:: What is being asked ::
Please copy exactly the lines from the top of the data through the line containing "Task: Click the house icon beside 홈페이지", and nothing else.

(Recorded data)
*** Block opens ***

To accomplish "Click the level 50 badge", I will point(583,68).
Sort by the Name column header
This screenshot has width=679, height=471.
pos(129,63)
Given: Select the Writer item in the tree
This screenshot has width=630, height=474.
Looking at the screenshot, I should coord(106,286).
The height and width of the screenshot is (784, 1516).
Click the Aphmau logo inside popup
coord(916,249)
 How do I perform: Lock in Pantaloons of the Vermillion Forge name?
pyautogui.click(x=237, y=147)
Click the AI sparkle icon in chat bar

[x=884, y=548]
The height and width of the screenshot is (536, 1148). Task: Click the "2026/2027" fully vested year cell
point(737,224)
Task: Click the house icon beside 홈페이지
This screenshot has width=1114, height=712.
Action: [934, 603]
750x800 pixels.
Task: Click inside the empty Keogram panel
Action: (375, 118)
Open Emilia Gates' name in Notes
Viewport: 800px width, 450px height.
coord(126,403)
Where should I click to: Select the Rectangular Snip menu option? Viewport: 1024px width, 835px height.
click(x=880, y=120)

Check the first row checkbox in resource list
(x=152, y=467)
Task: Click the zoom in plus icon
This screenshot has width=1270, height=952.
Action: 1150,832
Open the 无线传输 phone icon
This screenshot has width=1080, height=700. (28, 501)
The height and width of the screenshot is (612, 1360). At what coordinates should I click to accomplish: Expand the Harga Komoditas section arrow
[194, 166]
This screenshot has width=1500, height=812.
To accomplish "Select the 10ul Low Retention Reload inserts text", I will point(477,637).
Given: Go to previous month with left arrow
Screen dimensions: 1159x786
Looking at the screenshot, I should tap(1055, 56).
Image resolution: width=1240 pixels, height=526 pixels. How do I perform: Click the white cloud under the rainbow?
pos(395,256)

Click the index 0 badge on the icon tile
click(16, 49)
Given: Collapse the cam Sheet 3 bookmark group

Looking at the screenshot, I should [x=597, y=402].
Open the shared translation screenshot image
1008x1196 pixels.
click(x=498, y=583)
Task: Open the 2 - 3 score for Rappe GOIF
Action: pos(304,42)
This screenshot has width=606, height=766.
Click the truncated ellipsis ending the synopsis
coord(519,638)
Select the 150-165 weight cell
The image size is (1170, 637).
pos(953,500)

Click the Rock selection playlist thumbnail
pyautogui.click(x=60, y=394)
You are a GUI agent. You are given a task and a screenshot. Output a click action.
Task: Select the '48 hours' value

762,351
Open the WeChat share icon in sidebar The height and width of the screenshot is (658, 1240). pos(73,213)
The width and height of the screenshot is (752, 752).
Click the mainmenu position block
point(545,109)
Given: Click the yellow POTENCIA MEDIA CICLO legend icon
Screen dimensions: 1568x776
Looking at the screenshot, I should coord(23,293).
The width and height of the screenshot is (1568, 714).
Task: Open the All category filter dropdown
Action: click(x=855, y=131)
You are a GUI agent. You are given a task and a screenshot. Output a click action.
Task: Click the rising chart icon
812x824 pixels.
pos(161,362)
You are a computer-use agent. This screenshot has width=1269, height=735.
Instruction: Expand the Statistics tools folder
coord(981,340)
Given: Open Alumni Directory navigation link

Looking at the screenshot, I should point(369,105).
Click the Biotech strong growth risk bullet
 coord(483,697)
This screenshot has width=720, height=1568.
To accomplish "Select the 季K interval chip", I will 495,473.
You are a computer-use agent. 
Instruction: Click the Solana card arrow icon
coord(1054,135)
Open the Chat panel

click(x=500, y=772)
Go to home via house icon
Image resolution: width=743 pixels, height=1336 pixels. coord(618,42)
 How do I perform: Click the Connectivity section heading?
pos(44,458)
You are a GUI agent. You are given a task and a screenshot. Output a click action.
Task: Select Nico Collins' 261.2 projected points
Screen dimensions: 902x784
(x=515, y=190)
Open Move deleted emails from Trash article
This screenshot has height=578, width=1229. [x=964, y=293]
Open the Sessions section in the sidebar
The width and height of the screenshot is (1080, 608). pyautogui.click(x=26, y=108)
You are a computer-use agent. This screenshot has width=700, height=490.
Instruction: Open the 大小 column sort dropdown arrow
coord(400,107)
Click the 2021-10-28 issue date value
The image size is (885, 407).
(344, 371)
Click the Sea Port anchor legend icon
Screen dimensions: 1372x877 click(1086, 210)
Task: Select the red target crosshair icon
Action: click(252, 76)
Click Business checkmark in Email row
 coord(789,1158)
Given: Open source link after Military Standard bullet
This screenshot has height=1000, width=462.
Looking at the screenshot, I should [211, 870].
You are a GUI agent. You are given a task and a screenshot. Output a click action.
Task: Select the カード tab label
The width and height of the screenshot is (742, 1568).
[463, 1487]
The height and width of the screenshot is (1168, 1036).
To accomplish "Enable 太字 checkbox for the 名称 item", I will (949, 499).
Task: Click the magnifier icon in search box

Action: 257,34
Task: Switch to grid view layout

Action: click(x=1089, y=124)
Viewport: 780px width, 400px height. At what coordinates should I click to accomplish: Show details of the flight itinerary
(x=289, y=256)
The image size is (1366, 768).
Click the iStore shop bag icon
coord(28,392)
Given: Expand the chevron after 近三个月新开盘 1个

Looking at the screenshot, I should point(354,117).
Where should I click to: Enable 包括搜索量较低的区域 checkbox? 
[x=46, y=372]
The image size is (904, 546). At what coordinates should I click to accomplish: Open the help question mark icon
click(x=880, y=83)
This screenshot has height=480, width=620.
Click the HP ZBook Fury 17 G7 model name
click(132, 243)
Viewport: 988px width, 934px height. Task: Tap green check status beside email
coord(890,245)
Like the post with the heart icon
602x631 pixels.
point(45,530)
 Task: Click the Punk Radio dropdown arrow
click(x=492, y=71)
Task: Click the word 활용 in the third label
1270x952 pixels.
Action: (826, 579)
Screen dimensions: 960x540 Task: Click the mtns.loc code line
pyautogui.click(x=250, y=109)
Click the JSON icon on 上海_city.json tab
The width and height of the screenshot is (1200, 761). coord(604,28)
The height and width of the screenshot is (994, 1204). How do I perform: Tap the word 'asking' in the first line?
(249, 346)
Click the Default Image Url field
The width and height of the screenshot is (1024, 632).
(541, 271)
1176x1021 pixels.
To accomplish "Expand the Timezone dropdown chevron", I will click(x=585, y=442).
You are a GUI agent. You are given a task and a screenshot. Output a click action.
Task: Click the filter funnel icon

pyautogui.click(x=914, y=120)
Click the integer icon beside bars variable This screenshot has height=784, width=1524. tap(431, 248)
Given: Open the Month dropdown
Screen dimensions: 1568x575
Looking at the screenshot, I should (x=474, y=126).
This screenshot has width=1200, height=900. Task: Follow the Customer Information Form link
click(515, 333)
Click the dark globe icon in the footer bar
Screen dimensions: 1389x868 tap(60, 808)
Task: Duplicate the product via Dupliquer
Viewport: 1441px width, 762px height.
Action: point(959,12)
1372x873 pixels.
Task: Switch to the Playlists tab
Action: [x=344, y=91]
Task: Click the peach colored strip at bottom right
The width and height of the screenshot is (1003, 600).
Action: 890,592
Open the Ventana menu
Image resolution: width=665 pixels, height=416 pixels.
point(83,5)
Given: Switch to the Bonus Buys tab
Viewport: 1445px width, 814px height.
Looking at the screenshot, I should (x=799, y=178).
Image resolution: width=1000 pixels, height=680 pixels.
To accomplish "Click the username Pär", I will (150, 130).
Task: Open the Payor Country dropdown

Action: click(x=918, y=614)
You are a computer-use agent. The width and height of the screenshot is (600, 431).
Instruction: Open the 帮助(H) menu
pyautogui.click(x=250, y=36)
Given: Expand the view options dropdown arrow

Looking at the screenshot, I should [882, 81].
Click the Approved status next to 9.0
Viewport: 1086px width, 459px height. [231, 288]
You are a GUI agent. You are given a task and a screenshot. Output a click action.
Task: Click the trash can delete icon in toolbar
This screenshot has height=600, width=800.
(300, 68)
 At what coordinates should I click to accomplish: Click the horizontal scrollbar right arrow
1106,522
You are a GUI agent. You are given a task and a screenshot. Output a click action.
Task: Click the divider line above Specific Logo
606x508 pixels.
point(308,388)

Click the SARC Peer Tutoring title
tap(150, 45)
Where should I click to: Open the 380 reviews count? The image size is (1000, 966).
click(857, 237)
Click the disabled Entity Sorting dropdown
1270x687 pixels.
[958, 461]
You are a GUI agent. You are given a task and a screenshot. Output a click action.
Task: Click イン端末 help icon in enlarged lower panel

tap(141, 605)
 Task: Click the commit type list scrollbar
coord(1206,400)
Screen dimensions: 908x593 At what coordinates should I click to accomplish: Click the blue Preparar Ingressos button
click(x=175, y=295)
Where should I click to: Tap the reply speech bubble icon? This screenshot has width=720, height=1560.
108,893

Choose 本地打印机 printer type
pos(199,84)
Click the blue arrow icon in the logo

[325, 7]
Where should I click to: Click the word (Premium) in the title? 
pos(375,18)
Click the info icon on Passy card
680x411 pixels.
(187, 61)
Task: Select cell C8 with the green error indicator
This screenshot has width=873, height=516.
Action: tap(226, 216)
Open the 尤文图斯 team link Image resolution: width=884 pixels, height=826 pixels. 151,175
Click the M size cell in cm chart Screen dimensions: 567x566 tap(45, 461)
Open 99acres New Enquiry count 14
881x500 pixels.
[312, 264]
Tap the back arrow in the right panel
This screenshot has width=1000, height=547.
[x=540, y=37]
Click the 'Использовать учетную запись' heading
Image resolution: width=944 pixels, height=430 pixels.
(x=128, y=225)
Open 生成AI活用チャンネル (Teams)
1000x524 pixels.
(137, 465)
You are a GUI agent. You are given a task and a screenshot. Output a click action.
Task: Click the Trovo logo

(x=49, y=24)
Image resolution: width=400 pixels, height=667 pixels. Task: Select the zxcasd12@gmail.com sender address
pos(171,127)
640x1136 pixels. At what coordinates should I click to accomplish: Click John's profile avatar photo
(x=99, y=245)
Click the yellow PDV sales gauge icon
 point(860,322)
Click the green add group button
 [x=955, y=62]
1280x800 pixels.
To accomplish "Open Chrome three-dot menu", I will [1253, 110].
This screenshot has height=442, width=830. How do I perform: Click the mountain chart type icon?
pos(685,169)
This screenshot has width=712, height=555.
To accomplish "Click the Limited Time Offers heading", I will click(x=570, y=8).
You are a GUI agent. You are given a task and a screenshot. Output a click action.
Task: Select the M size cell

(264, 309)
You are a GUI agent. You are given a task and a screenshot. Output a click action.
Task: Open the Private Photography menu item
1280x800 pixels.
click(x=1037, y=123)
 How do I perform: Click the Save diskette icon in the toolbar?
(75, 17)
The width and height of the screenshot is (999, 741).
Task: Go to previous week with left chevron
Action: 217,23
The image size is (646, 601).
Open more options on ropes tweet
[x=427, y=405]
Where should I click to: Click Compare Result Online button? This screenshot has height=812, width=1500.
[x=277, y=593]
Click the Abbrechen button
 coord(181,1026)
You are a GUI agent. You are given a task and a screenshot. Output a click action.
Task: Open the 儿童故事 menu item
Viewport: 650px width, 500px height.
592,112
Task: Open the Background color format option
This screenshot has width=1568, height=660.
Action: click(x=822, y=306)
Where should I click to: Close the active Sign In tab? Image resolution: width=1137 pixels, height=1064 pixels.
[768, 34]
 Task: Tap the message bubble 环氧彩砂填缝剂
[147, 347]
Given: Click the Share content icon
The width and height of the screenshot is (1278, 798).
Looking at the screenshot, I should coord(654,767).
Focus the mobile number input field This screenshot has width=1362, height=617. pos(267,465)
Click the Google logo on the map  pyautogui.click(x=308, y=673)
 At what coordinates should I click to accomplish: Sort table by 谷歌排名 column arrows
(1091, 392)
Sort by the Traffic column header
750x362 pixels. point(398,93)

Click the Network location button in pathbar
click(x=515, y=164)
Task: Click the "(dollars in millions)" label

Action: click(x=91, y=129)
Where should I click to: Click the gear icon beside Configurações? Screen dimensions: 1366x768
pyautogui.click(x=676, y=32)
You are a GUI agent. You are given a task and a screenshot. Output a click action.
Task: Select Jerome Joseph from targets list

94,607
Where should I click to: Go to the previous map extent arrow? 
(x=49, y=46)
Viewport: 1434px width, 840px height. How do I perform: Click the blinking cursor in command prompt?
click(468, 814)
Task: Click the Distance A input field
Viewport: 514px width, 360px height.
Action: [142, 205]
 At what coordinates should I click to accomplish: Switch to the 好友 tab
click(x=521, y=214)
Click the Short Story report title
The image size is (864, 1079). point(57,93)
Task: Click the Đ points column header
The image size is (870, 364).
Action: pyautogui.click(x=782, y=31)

*** Block closes ***

:: Answer area ::
To accomplish "Click the level 50 badge", I will point(583,68).
Sort by the Name column header
This screenshot has width=679, height=471.
pos(129,63)
Given: Select the Writer item in the tree
This screenshot has width=630, height=474.
Looking at the screenshot, I should coord(106,286).
The height and width of the screenshot is (784, 1516).
Click the Aphmau logo inside popup
coord(916,249)
 How do I perform: Lock in Pantaloons of the Vermillion Forge name?
pyautogui.click(x=237, y=147)
Click the AI sparkle icon in chat bar

[x=884, y=548]
The height and width of the screenshot is (536, 1148). Task: Click the "2026/2027" fully vested year cell
point(737,224)
Task: Click the house icon beside 홈페이지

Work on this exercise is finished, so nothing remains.